This paper introduces a computer-aided kidney shape detection method suitable for volumetric (3D) ultrasound images. Using shape and texture priors, the proposed method automates the process of kidney detection, which is a problem of great importance in computer-assisted trauma diagnosis. This paper introduces a new complex-valued implicit shape model, which represents the multiregional structure of the kidney shape. A spatially aligned neural network classifiers with complex-valued output is designed to classify voxels into background and multiregional structure of the kidney shape. The complex values of the shape model and classification outputs are selected and incorporated in a new similarity metric, such as the shape-to-volume registration process only fits the shape model on the actual kidney shape in input ultrasound volumes. The algorithm's accuracy and sensitivity are evaluated using both simulated and actual 3-D ultrasound images, and it is compared against the performance of the state of the art. The results support the claims about accuracy and robustness of the proposed kidney detection method, and statistical analysis validates its superiority over the state of the art.
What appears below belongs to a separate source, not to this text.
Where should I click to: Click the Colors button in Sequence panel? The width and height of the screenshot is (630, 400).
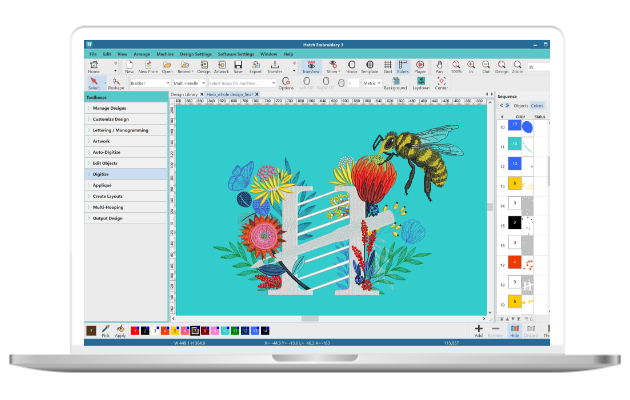537,105
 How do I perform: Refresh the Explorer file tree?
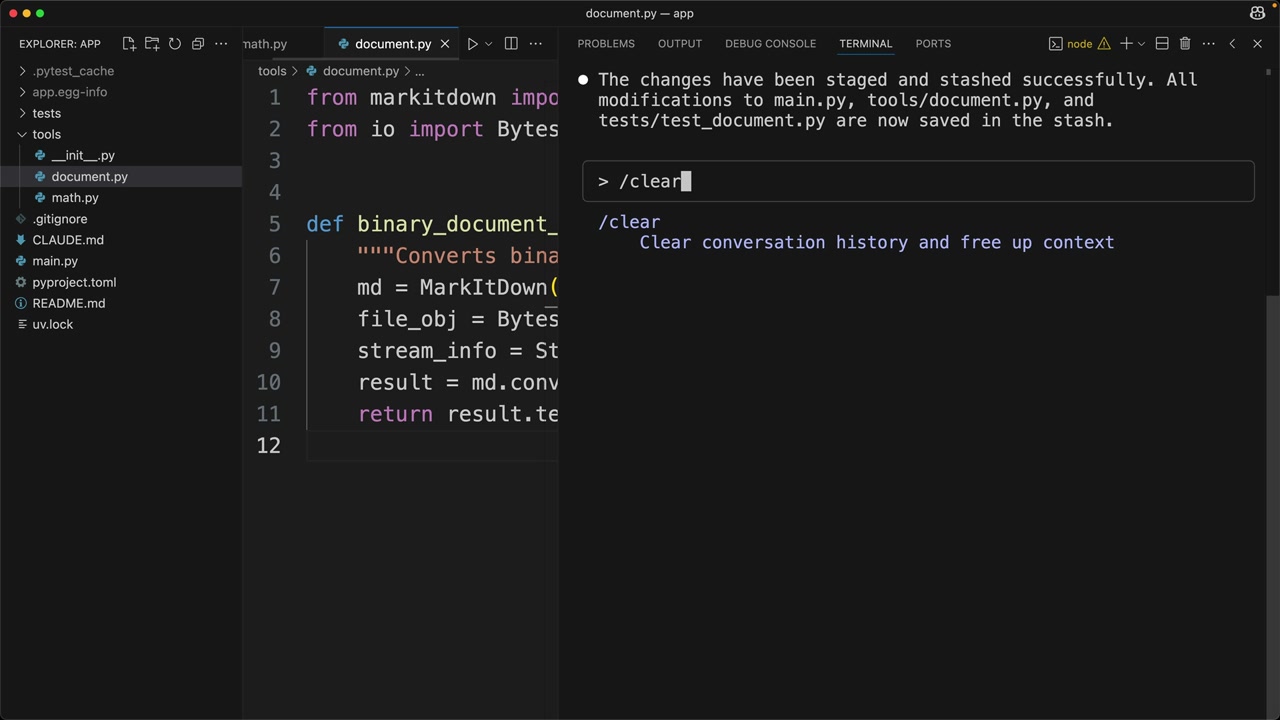(x=175, y=44)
机译:本文介绍了一种适用于体积(3D)超声图像的计算机辅助肾脏形状检测方法。利用形状和纹理先验,所提出的方法使肾脏检测过程自动化,这是在计算机辅助创伤诊断中非常重要的问题。本文介绍了一种新的复数值隐式形状模型,该模型表示肾脏形状的多区域结构。设计一个具有复数值输出的空间对齐的神经网络分类器,以将体素分类为肾脏形状的背景和多区域结构。选择形状模型和分类输出的复数值,并将其合并到新的相似性度量标准中,例如,形状到体积的配准过程仅将形状模型拟合到输入超声体积中的实际肾脏形状。使用模拟的和实际的3D超声图像评估算法的准确性和灵敏度,并将其与最新技术的性能进行比较。结果支持了关于所提出的肾脏检测方法的准确性和鲁棒性的主张,并且统计分析证实了其相对于现有技术的优越性。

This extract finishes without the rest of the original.